CHACO ELEGIRÁ NUEVA GESTIÓN EN UNA SITUACIÓN DE POBREZA
La situación de pobreza del Chaco, donde mañana se elegirá al futuro gobernador, es extrema: sobre casi un millón de habitantes, hay 703.000 personas pobres (71,5%), de las que 412.000 son indigentes (42,8%), por lo cual se reparten 114.300 planes Jefes y Jefas de Hogar desocupados y 10.200 planes para mayores de 70 años.
Estos números surgen de un informe del Grupo de Estudios del Chaco.
Contra esa dura realidad se enfrentará el político que gane las elecciones de mañana: Roy Nikisch, candidato de la oficialista Alianza Frente de Todos, o Jorge Capitanich, postulante del PJ en el Frente para la Victoria, de Néstor Kirchner.
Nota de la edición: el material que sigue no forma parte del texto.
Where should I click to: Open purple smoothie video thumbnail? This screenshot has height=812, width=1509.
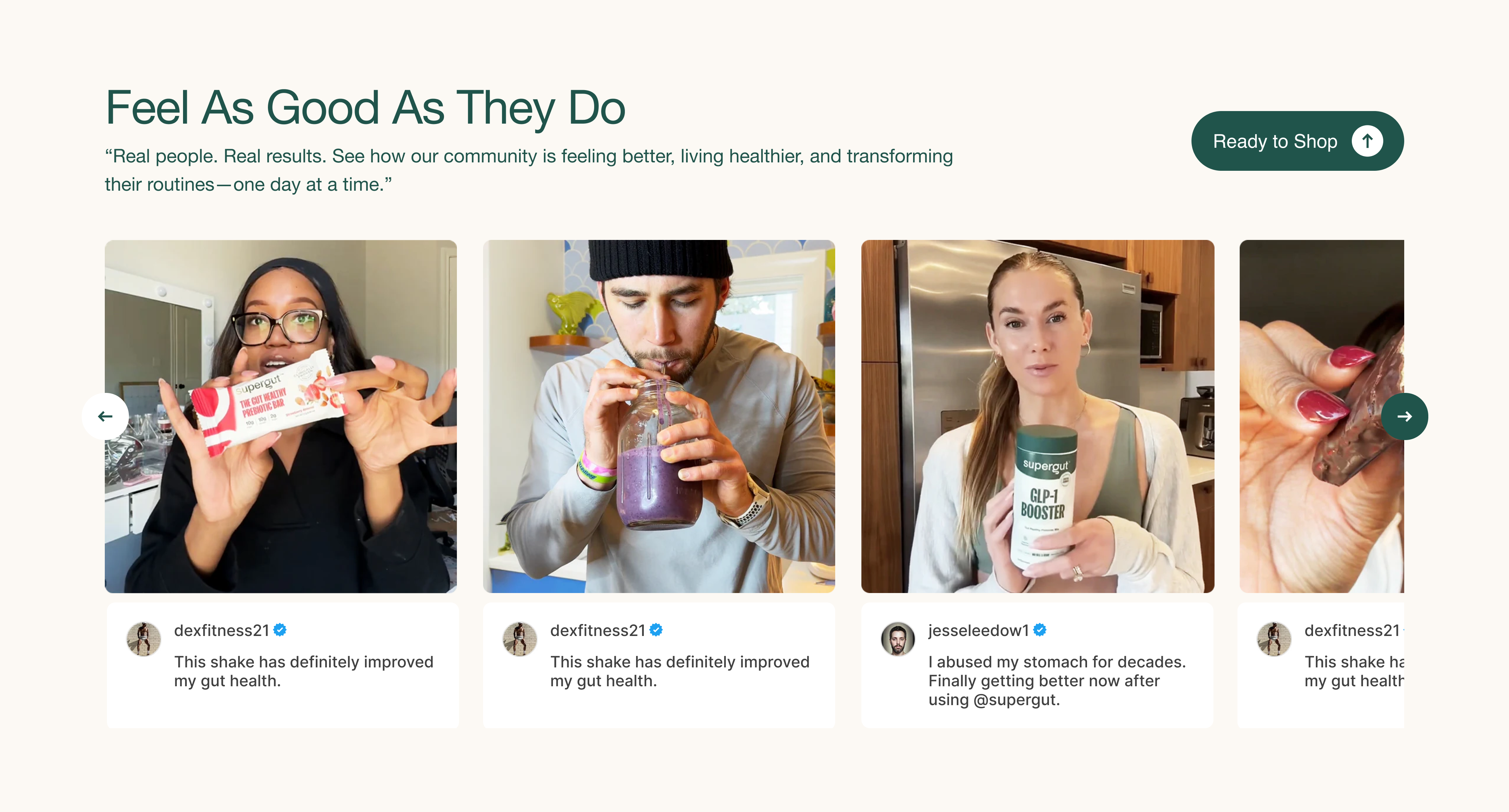click(x=658, y=416)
No obstante la miseria, el gobernador Angel Rozas, que apoya a Nikisch, tiene una imagen positiva del 76% en la provincia, según una encuesta de Enrique Zuleta Puceiro.
Sólo es superado aquí por el presidente Kirchner, que tiene 83% de valoraciones positivas, mientras que Nikisch, el pollo del gobernador, tiene sólo el 39% de buena imagen.
Es que Rozas logró pagar los sueldos y jubilaciones al día, regularizó las prestaciones de las obras sociales, distribuyó planes asistenciales y supo capitalizar su despliegue de obras públicas, antes paralizadas.
“Hay un desconocimiento profundo de lo hecho por mi gobierno”, se lamentó Rozas ante LA NACION. Destacó su plan de viviendas gratuitas, el AIPO, que edificó 6500 unidades y licitó 2500 más. Les sumó las 20.000 viviendas Fonavi construidas en su gestión, desde 1995.
Destacó el plan de alfabetización Chaco Nunca es Tarde, que educó a 40.000 chaqueños y sigue enseñando a 25.000 más, junto a la creación de residencias estudiantiles en Resistencia y en Sáenz Peña, segunda ciudad chaqueña. “Pero chocamos con la peor crisis”, explicó Rozas. “Si no, cómo explica que el 78% aprueba mi gestión”, desafía.
Cifras drásticas
Rozas explica la deuda de $ 3000 millones (recibió el mandato con 800 millones) en las grandes obras públicas en vivienda, rutas, redes de agua y defensas contra inundaciones.
Pero los números asustan: el ingreso promedio mensual es de $ 220 y la desocupación es del 28,7%, según la Fundación Capital. La mortalidad infantil es de 32 de cada mil y los niños que no terminan la escuela primaria por razones económicas son el 48% de los que comienzan.
El producto bruto interno del Chaco es de $ 2600 millones anuales; el ingreso per cápita es de $ 2644,73 anuales. Cerca de 400.000 chaqueños comen de la mano del Estado nacional y provincial. Y en 2002 quedaba sólo el 10% de la población en el campo cuando hace una década ésta trepaba al 40 por ciento.